**Work order**: Find the string "LockPickWorld" in the data, then copy every line where it is found.

**Records drawn from a dataset**:

....................

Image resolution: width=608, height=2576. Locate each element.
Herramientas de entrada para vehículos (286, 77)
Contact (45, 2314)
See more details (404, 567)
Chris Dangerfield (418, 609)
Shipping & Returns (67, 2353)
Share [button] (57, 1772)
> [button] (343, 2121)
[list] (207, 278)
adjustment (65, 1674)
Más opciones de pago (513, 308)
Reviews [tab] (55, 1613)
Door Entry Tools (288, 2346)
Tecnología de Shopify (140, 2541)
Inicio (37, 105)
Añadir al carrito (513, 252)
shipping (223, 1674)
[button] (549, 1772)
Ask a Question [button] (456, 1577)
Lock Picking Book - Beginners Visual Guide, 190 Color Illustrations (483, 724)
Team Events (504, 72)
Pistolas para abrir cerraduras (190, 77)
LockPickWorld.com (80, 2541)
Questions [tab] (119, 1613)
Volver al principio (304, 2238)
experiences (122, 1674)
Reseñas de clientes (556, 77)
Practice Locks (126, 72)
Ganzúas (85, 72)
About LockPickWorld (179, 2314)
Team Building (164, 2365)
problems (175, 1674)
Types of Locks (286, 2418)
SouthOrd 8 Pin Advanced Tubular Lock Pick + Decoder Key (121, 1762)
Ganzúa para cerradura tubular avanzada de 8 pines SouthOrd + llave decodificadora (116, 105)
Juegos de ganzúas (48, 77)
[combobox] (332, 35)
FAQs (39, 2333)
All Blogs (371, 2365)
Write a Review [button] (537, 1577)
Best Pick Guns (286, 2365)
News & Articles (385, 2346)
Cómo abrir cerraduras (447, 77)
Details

....................

**Solution for this task**:
LockPickWorld.com (80, 2541)
About LockPickWorld (179, 2314)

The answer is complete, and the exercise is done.